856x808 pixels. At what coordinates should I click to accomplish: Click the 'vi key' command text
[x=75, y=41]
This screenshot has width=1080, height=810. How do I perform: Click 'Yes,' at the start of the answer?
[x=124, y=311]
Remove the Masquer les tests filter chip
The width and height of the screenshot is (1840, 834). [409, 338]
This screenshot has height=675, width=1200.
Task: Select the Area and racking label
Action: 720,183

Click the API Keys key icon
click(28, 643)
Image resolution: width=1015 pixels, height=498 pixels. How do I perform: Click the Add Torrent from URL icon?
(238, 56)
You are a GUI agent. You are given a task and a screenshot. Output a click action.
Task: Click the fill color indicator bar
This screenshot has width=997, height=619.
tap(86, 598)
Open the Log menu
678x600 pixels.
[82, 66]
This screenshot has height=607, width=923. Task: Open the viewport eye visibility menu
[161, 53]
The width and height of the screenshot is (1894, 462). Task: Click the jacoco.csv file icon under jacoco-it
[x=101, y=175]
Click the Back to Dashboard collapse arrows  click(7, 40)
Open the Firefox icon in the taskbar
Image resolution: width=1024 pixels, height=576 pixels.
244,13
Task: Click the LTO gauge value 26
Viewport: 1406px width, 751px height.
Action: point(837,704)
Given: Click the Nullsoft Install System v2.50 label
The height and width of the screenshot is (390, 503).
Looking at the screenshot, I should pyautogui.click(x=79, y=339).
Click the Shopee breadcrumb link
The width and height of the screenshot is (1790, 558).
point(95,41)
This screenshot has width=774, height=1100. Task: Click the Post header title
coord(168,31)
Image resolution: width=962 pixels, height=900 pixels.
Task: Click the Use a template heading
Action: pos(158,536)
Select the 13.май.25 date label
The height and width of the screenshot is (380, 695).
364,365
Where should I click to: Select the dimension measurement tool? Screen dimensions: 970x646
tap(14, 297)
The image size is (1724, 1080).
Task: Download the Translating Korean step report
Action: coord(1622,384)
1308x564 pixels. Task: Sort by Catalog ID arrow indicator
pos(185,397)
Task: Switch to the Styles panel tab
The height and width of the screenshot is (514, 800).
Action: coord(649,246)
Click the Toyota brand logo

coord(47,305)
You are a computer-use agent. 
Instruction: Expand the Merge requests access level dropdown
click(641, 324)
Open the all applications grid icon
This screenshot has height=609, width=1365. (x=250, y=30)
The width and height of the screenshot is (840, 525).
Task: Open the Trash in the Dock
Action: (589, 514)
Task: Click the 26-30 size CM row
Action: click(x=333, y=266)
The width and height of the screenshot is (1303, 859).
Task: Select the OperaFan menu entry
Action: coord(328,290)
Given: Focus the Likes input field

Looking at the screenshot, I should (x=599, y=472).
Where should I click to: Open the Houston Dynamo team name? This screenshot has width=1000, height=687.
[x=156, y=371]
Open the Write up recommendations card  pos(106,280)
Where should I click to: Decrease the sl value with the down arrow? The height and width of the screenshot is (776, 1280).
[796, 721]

### Directions for this task
Your answer should consist only of the count of lines in the data that contain "agent".

### Response to this exercise
2